Scan the entries below. Return every line that includes "will".

• DATA TO USE:
┏━━

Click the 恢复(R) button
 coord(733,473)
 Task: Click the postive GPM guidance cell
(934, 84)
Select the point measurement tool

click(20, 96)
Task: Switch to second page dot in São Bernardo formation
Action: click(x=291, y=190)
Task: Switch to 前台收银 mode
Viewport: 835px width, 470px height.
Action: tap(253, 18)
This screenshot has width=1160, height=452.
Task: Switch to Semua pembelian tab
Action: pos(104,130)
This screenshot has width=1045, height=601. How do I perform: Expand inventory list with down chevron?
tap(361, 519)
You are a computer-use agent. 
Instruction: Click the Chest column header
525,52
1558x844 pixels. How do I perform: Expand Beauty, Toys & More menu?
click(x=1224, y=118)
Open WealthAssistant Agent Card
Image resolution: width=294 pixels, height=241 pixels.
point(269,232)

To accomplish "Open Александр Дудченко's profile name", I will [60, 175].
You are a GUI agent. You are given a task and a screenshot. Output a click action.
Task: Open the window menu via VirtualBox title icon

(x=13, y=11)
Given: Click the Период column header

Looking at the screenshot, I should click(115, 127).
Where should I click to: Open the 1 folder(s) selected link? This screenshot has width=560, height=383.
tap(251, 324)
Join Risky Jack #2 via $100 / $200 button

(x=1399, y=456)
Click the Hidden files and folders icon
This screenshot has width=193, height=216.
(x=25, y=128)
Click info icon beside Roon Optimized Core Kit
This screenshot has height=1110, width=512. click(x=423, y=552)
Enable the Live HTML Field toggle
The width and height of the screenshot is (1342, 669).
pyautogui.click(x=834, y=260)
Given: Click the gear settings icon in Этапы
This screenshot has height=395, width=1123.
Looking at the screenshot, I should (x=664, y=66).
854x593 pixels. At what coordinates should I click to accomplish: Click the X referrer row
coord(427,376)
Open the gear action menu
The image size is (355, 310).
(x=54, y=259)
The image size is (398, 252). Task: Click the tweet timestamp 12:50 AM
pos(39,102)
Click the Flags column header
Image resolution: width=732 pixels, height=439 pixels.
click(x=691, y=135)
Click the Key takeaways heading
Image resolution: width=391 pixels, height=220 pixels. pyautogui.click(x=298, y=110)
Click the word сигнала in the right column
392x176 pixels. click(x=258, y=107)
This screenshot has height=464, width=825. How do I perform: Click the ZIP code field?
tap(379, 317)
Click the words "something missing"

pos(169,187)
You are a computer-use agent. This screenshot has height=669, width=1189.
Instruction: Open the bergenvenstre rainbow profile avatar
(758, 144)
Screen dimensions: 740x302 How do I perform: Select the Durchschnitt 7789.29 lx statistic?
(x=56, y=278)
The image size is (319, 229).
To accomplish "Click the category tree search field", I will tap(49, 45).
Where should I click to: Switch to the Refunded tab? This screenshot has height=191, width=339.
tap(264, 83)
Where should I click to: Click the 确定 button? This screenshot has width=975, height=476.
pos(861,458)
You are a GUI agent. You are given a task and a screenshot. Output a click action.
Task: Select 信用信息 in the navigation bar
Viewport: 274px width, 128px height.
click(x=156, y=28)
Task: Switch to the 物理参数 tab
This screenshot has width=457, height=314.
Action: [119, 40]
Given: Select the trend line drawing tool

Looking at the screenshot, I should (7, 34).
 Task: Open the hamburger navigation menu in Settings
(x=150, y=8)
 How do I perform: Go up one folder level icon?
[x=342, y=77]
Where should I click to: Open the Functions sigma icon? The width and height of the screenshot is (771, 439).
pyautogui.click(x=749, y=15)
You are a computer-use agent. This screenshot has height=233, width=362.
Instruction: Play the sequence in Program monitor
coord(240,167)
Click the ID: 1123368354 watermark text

┗━━

• SOLUTION:
To accomplish "Open Александр Дудченко's profile name", I will [60, 175].
To accomplish "Click the category tree search field", I will tap(49, 45).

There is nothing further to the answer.